── ОТРЫВОК ИЗ СТАТЬИ

Когда Джон Симпсон оказывается в вашей стране, вы понимаете, что смена режима неизбежна. Неутомимый международный редактор «Би-Би-Си» (говорю как старый друг и порой редактор) сейчас в Ливии, пытается записать интервью с победителями и произнести свою фирменную элегантную «речь на похоронах» проигравших. Муаммар Каддафи, если все пойдет по сценарию, станет самым большим проигравшим конкретно в этом восстании. Но кто придет на вершину после того, как революция закончится? Это гораздо более сложный и каверзный вопрос. Гораздо более часто, чем мы могли бы подумать, в число победителей входят «плохие парни» из старого режима.
В прошлую среду, например, Симпсон взял интервью у генерала Абделя Фаттаха Юниса, который, после ряда сердечных заверений, предстал перед камерами, чтобы напрямую обратиться к народу Ливии: «Мои братья, пришло сейчас время для свободы, для похода на Триполи и для того, чтобы положить конец этому кровавому режиму». Великолепные слова, генерал.

────

• [ПИСЬМЕННЫЕ ЗАДАНИЯ]:
- A) Ответьте коротко на вопросы по отрывку о революции в Ливии:
(i) В какой стране сейчас находится Джон Симпсон?
(ii) Кто, если все пойдет по сценарию, станет самым большим проигравшим в этом восстании?
(iii) У кого Симпсон взял интервью в прошлую среду?
- B) Продолжите отрывок о революции в Ливии, начав сразу после его последней фразы.

── ПРЕДОСТАВЛЕННЫЕ ДАННЫЕ

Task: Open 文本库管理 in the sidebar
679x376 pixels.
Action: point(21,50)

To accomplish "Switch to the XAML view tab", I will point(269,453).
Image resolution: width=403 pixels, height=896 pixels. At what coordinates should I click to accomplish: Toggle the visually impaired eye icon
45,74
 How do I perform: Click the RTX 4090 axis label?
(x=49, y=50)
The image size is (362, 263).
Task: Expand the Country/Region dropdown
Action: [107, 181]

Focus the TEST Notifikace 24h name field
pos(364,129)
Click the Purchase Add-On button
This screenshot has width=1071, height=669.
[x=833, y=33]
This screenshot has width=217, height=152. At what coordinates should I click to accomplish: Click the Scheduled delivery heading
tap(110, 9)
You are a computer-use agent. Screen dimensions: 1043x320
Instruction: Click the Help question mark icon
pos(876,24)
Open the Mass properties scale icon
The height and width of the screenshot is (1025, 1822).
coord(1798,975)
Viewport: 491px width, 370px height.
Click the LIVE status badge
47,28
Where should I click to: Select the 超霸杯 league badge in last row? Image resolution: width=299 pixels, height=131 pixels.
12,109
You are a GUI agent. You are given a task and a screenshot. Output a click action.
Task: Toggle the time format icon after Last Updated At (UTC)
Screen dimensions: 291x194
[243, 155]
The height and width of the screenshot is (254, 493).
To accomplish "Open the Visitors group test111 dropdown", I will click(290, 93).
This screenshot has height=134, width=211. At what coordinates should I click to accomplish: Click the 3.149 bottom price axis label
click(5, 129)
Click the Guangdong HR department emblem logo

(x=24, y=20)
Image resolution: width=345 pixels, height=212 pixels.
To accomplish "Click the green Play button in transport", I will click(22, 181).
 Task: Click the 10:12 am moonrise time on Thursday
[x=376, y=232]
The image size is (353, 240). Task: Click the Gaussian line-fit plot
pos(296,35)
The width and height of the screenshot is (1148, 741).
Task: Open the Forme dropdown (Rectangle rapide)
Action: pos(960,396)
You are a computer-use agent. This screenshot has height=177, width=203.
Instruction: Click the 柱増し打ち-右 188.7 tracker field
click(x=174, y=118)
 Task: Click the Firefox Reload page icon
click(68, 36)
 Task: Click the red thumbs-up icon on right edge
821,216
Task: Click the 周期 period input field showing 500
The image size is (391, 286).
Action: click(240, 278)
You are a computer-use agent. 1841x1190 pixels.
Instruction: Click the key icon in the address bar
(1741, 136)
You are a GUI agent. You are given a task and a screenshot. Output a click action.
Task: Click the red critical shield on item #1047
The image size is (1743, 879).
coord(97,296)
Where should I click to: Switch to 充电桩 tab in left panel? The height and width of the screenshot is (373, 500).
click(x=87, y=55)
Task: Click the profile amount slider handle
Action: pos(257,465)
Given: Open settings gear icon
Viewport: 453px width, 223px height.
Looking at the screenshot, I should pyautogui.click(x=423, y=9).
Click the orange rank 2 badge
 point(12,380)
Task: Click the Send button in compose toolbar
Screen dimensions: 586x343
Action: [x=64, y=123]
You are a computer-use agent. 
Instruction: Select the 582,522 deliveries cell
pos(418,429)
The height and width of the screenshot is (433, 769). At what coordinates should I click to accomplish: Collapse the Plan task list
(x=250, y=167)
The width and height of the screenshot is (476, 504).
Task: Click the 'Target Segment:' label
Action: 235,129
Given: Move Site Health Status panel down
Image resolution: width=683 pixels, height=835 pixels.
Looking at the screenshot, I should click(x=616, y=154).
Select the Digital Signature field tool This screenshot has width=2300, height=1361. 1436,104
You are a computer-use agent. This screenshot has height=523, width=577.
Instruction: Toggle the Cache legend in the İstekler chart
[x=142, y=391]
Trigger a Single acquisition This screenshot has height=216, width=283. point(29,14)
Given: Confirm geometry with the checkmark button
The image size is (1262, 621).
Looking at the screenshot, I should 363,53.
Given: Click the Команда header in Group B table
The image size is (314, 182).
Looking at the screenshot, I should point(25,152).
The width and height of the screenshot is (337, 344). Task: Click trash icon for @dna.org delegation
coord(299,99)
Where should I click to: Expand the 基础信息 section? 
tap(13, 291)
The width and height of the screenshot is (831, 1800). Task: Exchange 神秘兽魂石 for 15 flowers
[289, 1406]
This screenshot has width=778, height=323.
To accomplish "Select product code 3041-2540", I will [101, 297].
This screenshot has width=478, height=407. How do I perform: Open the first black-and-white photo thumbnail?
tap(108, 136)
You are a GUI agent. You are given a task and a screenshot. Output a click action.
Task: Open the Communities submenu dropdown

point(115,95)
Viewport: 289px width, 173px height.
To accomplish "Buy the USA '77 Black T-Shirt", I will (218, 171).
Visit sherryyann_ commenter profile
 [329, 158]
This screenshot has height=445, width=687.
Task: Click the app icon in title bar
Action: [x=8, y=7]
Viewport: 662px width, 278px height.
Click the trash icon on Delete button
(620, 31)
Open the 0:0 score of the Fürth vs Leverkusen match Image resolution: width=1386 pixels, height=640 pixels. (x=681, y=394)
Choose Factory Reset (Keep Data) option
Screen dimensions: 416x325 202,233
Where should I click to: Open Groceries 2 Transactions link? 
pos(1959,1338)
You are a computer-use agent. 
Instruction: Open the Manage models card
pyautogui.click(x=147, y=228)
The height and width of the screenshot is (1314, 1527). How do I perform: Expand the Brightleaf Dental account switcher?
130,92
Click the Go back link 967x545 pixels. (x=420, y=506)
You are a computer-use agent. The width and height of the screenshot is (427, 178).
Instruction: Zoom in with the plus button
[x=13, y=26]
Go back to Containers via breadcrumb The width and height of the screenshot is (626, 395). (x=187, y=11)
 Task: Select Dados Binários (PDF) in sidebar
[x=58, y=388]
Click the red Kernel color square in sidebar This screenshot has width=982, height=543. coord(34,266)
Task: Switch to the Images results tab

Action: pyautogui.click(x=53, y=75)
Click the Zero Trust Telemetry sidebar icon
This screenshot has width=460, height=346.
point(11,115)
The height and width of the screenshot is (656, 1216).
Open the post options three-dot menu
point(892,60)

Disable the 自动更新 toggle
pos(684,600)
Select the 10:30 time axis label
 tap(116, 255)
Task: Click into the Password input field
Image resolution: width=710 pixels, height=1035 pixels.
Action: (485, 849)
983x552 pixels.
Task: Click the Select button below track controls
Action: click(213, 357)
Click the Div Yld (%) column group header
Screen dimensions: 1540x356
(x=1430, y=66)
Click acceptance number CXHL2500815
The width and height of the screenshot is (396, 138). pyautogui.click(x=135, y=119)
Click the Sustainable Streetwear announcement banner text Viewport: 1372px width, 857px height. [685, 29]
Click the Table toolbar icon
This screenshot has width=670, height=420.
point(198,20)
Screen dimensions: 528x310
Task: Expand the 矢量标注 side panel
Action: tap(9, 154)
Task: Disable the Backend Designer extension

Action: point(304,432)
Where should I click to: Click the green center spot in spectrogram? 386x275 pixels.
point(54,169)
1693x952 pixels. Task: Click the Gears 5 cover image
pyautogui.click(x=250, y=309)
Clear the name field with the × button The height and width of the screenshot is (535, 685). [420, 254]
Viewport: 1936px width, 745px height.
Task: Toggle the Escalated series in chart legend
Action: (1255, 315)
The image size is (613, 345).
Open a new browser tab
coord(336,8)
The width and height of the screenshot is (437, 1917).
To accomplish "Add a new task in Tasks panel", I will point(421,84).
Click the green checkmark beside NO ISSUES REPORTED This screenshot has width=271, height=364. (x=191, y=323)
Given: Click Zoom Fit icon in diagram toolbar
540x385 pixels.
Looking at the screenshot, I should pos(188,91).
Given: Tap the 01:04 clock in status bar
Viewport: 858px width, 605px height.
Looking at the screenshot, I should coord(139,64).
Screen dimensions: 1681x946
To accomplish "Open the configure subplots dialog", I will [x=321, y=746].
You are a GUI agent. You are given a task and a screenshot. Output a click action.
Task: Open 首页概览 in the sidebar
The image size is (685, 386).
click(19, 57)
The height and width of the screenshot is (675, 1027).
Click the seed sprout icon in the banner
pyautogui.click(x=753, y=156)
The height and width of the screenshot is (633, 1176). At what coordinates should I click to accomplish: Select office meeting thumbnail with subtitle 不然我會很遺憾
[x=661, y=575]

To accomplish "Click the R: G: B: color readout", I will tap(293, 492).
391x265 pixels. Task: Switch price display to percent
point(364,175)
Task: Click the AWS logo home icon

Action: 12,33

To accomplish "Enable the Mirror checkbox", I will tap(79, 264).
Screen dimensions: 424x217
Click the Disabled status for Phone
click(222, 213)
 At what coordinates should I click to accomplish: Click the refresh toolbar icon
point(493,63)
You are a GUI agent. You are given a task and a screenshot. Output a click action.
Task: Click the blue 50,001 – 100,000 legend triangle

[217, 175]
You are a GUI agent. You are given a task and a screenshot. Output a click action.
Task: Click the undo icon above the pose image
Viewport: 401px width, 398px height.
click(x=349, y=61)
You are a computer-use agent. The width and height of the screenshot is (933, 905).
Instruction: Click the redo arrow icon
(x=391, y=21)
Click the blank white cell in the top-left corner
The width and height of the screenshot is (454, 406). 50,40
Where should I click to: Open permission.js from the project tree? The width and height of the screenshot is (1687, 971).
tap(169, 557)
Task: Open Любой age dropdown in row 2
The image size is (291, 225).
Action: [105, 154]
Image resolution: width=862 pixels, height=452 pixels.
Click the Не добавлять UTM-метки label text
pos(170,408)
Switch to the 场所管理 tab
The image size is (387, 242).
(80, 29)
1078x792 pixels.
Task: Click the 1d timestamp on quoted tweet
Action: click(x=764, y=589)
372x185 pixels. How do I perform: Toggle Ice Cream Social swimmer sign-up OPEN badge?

────

• [ОТВЕТЫ]:
- A)
(i) В Ливии.
(ii) Муаммар Каддафи.
(iii) У генерала Абделя Фаттаха Юниса.

- B)
А ведь еще за день до того генерал Юнис был министром внутренних дел в ливийском правительстве и командующим силами специального назначения. Он был совершенно центральной фигурой в годы 42-летней диктатуры Каддафи, добровольным и старательным сообщником, на совести которого - кровь, пытки и убийства. Как Симпсон максимально тонко отметил, неожиданная опасность того, что полковник Каддафи может потерять власть, судя по всему, заставила генерала перейти на сторону восставших противников режима, за беспощадное подавление которых он отвечал четыре десятилетия.
В другом месте аналогичным образом подавший в отставку министр юстиции Мустафа Абдель-Джалиль объявил, что он возглавит временное правительство в «Свободной Ливии». На это незамедлительно набросились представители нового Национального совета, образованного в Бенгази, представитель совета заявил, что не может быть и речи о примирении с остатками режима Каддафи из-за «огромных нарушений прав человека», которые были ими совершены - хотя при этом он парадоксальным образом провозгласил, что бывший министр юстиции может стать членом Национального совета.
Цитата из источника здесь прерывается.